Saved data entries
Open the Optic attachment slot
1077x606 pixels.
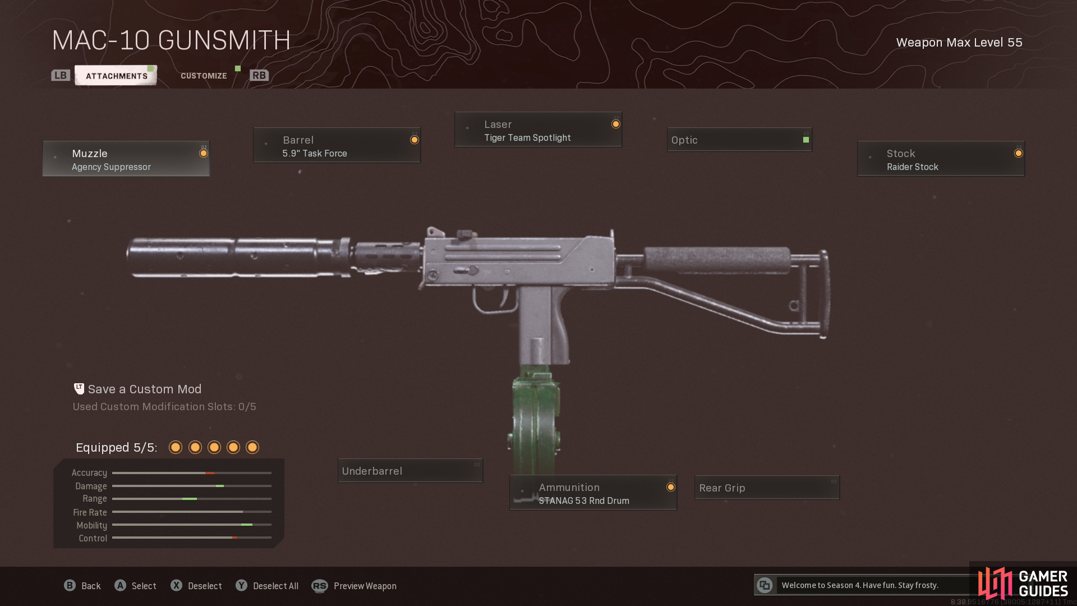tap(739, 140)
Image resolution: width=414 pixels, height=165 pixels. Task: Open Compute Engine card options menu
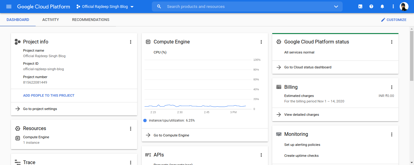point(261,42)
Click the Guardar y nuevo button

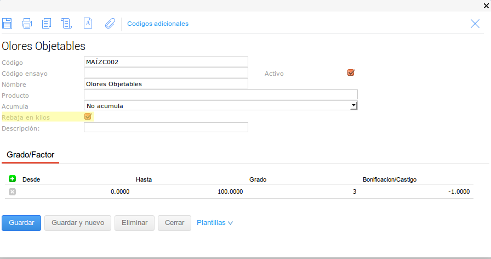[x=78, y=223]
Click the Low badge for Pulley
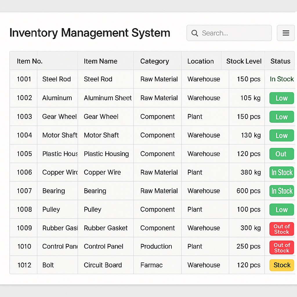 [281, 209]
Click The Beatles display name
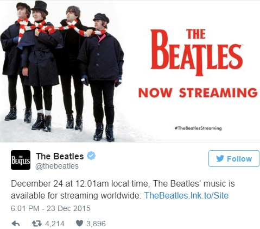Screen dimensions: 260x229 tap(60, 156)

◆ ASSIGNED TASK:
From the line containing "1077x606 pixels." to the end of the data above, give those lines again verbatim, with both endpoints included and no images.

◆ REPLY:
1077x606 pixels.
tap(739, 140)
Image resolution: width=414 pixels, height=165 pixels. Task: Open Compute Engine card options menu
point(261,42)
Click the Guardar y nuevo button

[x=78, y=223]
Click the Low badge for Pulley
 [281, 209]
Click The Beatles display name
Screen dimensions: 260x229 tap(60, 156)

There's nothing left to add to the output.